In a certain town there is a clocktower which happens to sound its bell the same number of times as the hour that is registered on the clock. If the time between each chime is always the same and to announce that it is $\textrm{3 hours}$ spends $\textrm{6 seconds}$. How long will it take to announce that it is $\textrm{11 hours}$?

The alternatives given are:

  1. 30 sec
  2. 33 sec
  3. 45 sec
  4. 25 sec
  5. 50 sec

Initially I thought to solve this problem by "calling" the convertion factor that it is indicated as the problem mentions:

$$\frac{\textrm{6 sec}}{\textrm{3 hour}}$$

therefore if says $\textrm{11 hour}$ then

$$\textrm{11 hour}\times\frac{\textrm{6 sec}}{\textrm{3 hour}}=22\,\textrm{sec}$$

But this answer $22$ does not appear in any of the alternatives.

Therefore what I did was to separate by sketching the situation in a ruler.

$$1,\,2,\,3,\,4,\,5,\,6,\,7,\,8,\,9,\,10,\,11$$

Between $1$ to $3$ is $\textrm{6 seconds}$

Between $3$ to $5$ is also $\textrm{6 seconds}$

Between $5$ to $7$ is $\textrm{6 seconds}$ again

Between $7$ to $9$ is $\textrm{6 seconds}$

Between $9$ to $11$ is $\textrm{6 seconds}$

Therefore summing all of those would become into:

$6+6+6+6+6=30\,\textrm{sec}$

And this answer does appears in the alternatives in my book.
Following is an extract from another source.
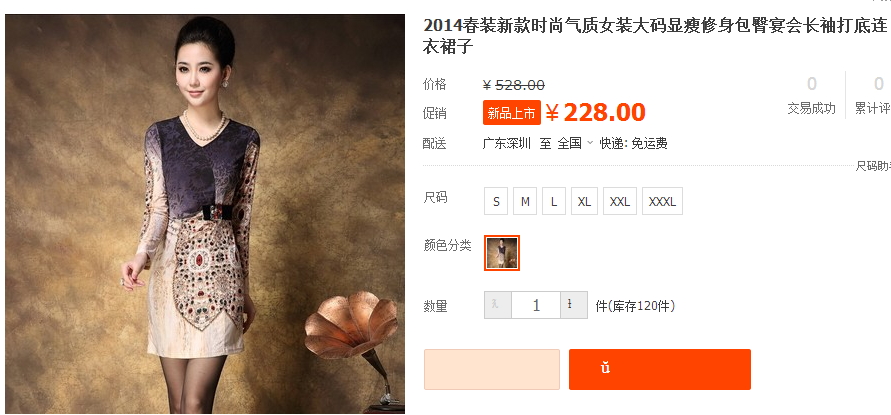
Task: Open the 尺码助手 size helper link
Action: (873, 166)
Would this answer be okay?

My question arises why it didn't work in the first place? Did I incurred in a flagpole error?. I do not like the method that I used. Because it might be impractical if the question would involved a longer range, let's suppose maybe a digital 24 hour clock or another kind of problem which would take an even larger interval.

I tried to "force" my method of understanding of the situation by modifying the equation into:

$$\left ( 11-1 \,\textrm{hour}\right ) \times \frac{6\,\textrm{sec}}{\left( \textrm{3-1 hour} \right)}$$

this "new equation" does seem to concur with what I have found by "expanding" the whole problem and counting individually each segment.

$$\left ( 11-1 \,\textrm{hour}\right ) \times \frac{6\,\textrm{sec}}{\left( \textrm{3-1 hour} \right)}=\left ( 10\,\textrm{hour} \right ) \times \frac{6\,\textrm{sec}}{2\,\textrm{hour}}=30\,\textrm{sec}$$

So I got to $30$ as mentioned.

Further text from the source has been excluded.